Dr. Adrian Hill, director of the Jenner Institute at Oxford, says the urgency of the Ebola situation has led to throwing traditional timelines “out the window.”

He’s part of a team of doctors at Oxford University, the National Institutes of Health and the pharmaceutical company GlaxoSmithKline, who are rushing to create one of several new Ebola vaccines.

Hill says their vaccine could be ready to give to healthcare workers as early as late November. That would be an extremely fast pace compared to the typical timeline for developing a new vaccine.

Vaccine development timelines for population-wide administration are pretty conservative, after all. GlaxoSmithKline’s been taking 31 years to develop a malaria vaccine, though most others take five to ten years. Vaccine trials begin with incremental doses and steadily monitor a small test group over a long period of time. In this case, however, things would be much fast-forwarded. NPR says:

Ebola researchers at the NIH, Oxford and GlaxoSmithKline are compressing those steps to meet the November deadline. They plan to look at volunteers’ blood for antibodies they know are protective against Ebola. But before vaccinated people come into contact with the disease, developers can’t know for sure that the vaccine works.

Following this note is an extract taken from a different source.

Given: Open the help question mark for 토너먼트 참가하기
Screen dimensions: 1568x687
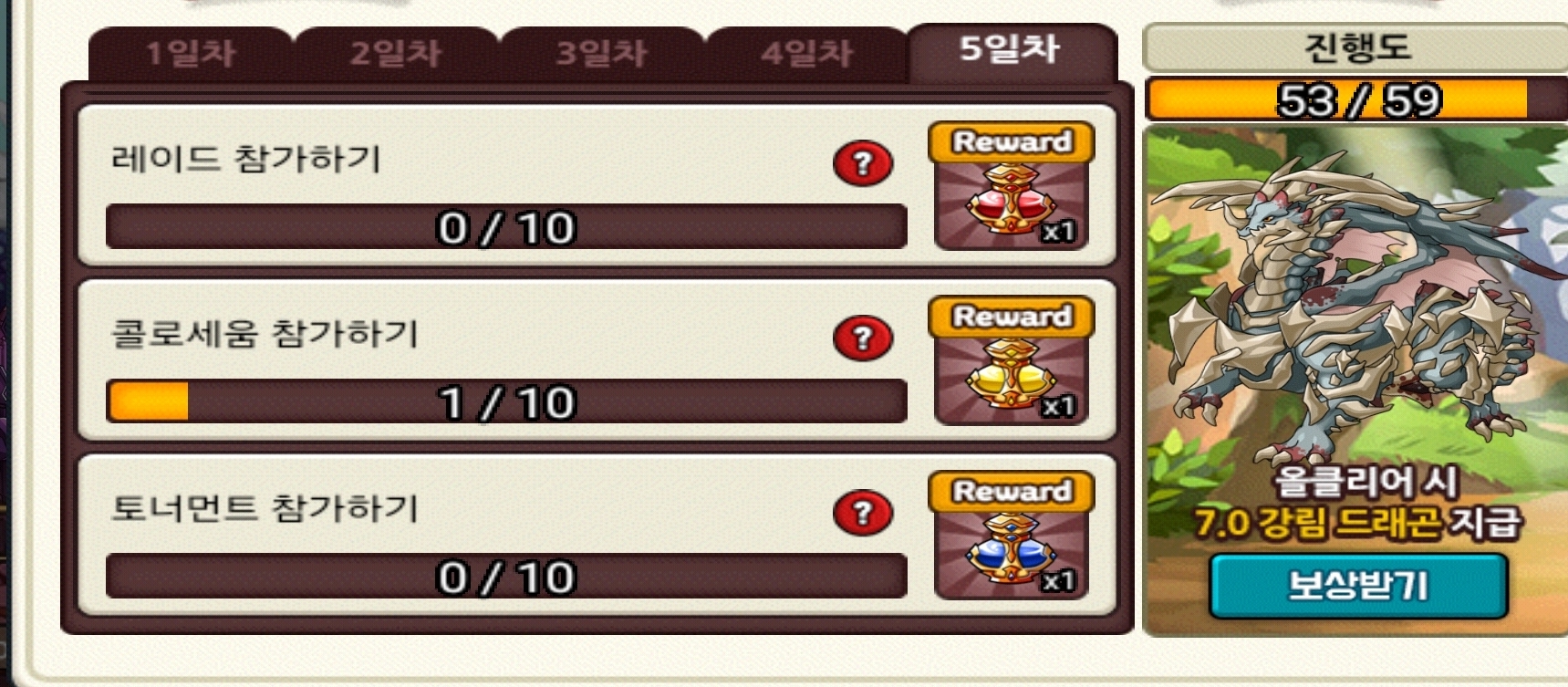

This is particularly problematic, because in some cases a vaccine is initially deemed safe, but dangerous pathologies later emerge. For instance, an HIV/AIDS vaccine recently found that it actually increased the risk of contracting the virus.

“If you did it in the way where you never could tell whether it worked well, worked a little, didn’t work at all, or actually made people worse … you could actually propagate a disaster,” Anthony Fauci, director of the National Institute of Allergy and Infectious Diseases, told NPR.

The World Health Organization will announce the outcome of its meeting on Wednesday.